Entscheidungsstichwort (Thema)

Unwirksamkeit der Anrechnung einer Zulage bei einem einzelnen Arbeitnehmer

 

Leitsatz (redaktionell)

Bei der Anrechnung einer Tarifgehaltserhöhung auf übertarifliche Zulagen hat der Betriebsrat mitzubestimmen, wenn eine generelle Maßnahme vorliegt, sich durch die Anrechnung die bisher bestehenden Verteilungsrelationen ändern und für die Neuregelung innerhalb des vom Arbeitgeber mitbestimmungsfrei vorgegebenen Dotierungsrahmens ein Gestaltungsspielraum besteht.

 

Normenkette

BetrVG § 87 Abs. 1 Nr. 10

 

Verfahrensgang

ArbG Offenbach am Main (Entscheidung vom 07.03.2012; Aktenzeichen 8 Ca 320/11)

 

Nachgehend

BAG (Urteil vom 03.09.2014; Aktenzeichen 5 AZR 109/13)

 

Tenor

Auf die Berufung des Klägers wird das Urteil des Arbeitsgerichts Offenbach am Main vom 07. März 2012 - 8 Ca 320/11 - unter Zurückweisung der Berufung im Übrigen teilweise abgeändert.

Die Beklagte wird verurteilt, an den Kläger weitere 3.216,- EUR brutto nebst Zinsen in Höhe von 5 Prozentpunkten über dem Basiszinssatz aus 224,- EUR seit dem 01. April 2011 und aus jeweils 272,- EUR seit dem 01. Mai 2011, dem 01. Juni 2011, dem 01. Juli 2011, dem 01. August 2011, dem 01. September 2011, dem 01. Oktober 2011, dem 01. November 2011, dem 01. Dezember 2011, dem 01. Januar 2012, dem 01. Februar 2012 und dem 01. März 2012 zu zahlen.

Die Kosten des Rechtsstreits erster Instanz hat die Beklagte zu tragen. Von den Kosten des Berufungsverfahrens hat der Kläger 1/15 und die Beklagte 14/15 zu tragen.

Die Revision gegen dieses Urteil wird zugelassen.

 

Tatbestand

Die Parteien streiten um die Verpflichtung zur Zahlung einer monatlichen Zulage.

Der am 07. November 1978 geborene Kläger ist seit März 1999 bei der Beklagten als Industriekaufmann beschäftigt. Aufgrund beiderseitiger Verbandsmitgliedschaft fanden auf das Arbeitsverhältnis zunächst die zwischen dem Verband der Metall- und Elektro-Unternehmen Hessen e.V. und der Industriegewerkschaft Metall geschlossenen Tarifverträge Anwendung. Im Juni 2003 schied die Beklagte aus dem Arbeitgeberverband aus.

══════

• Aufgabenstellung:
Bearbeite den Abschnitt der Quelle, beginnend mit „Die Revision gegen“ und fortlaufend bis einschließlich „dem Arbeitgeberverband aus.“. Gib ihn vollständig wieder und setze dabei „Bürokaufmann“ an die Stelle von „Industriekaufmann“. Maßgeblich ist allein die Quelle.

• Datenauszug:

══════

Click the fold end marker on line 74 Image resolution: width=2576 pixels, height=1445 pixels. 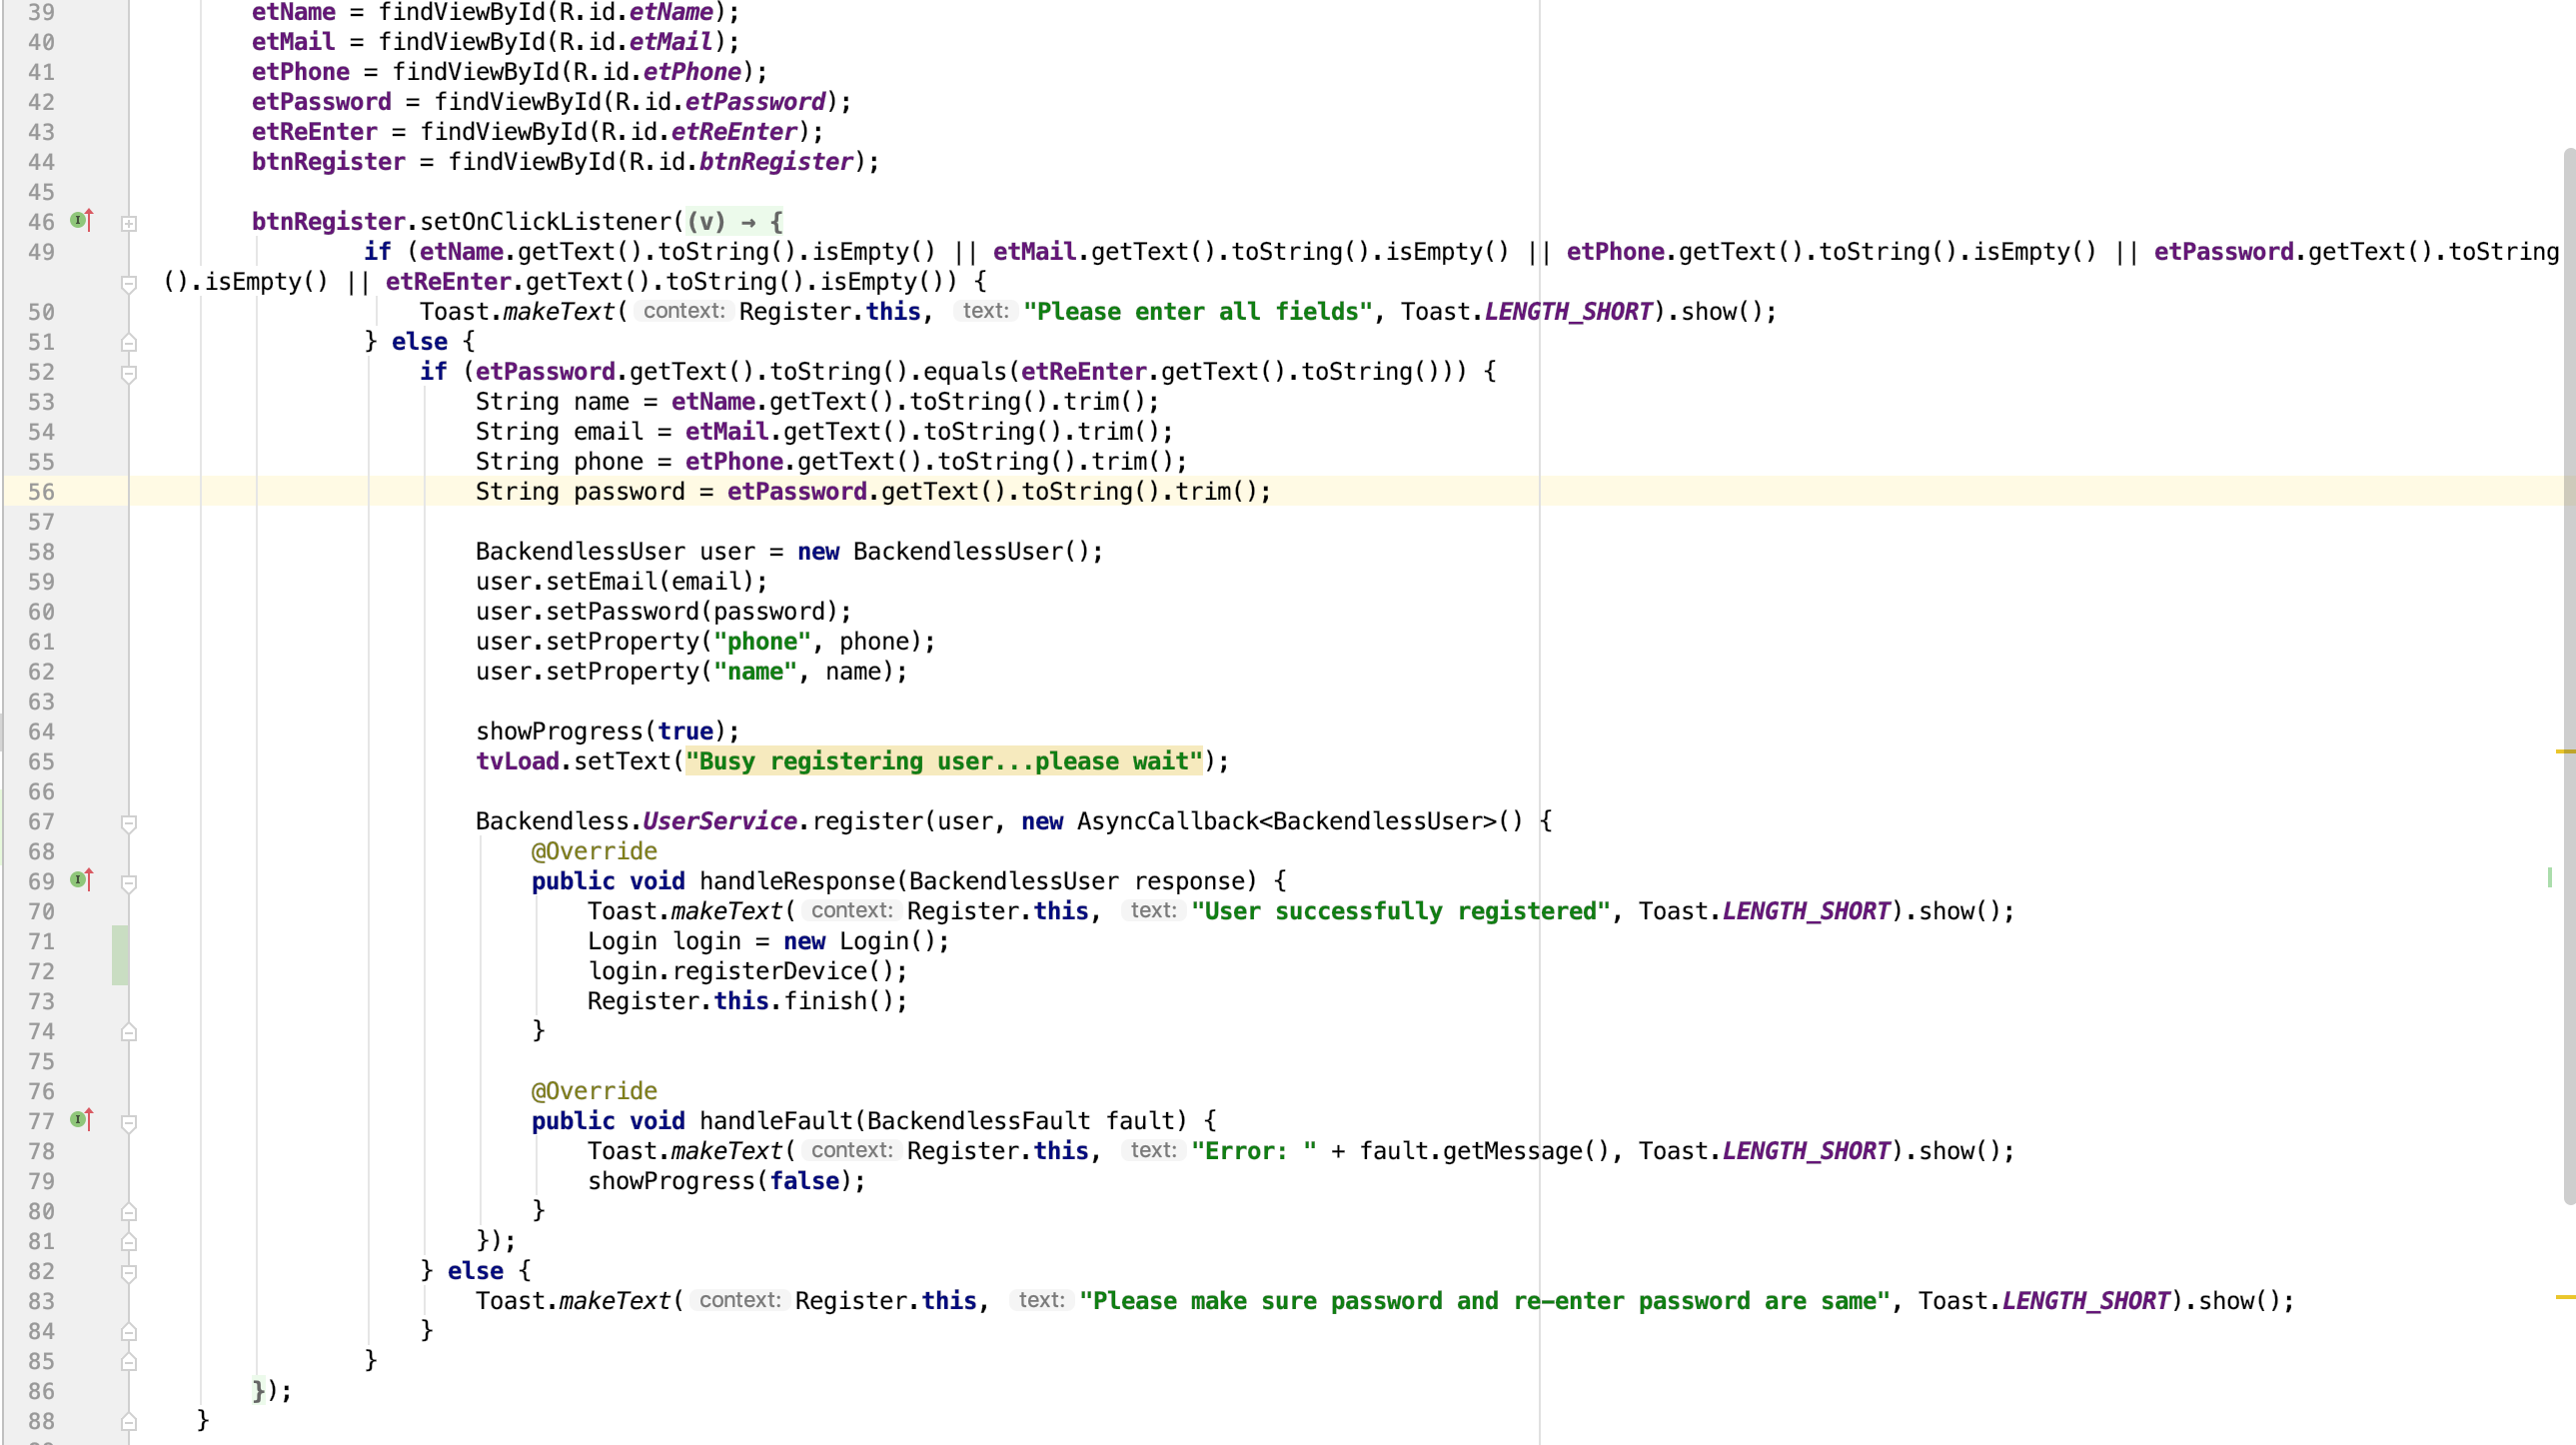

══════

• Erledigte Aufgabe:
Die Revision gegen dieses Urteil wird zugelassen.

 

Tatbestand

Die Parteien streiten um die Verpflichtung zur Zahlung einer monatlichen Zulage.

Der am 07. November 1978 geborene Kläger ist seit März 1999 bei der Beklagten als Bürokaufmann beschäftigt. Aufgrund beiderseitiger Verbandsmitgliedschaft fanden auf das Arbeitsverhältnis zunächst die zwischen dem Verband der Metall- und Elektro-Unternehmen Hessen e.V. und der Industriegewerkschaft Metall geschlossenen Tarifverträge Anwendung. Im Juni 2003 schied die Beklagte aus dem Arbeitgeberverband aus.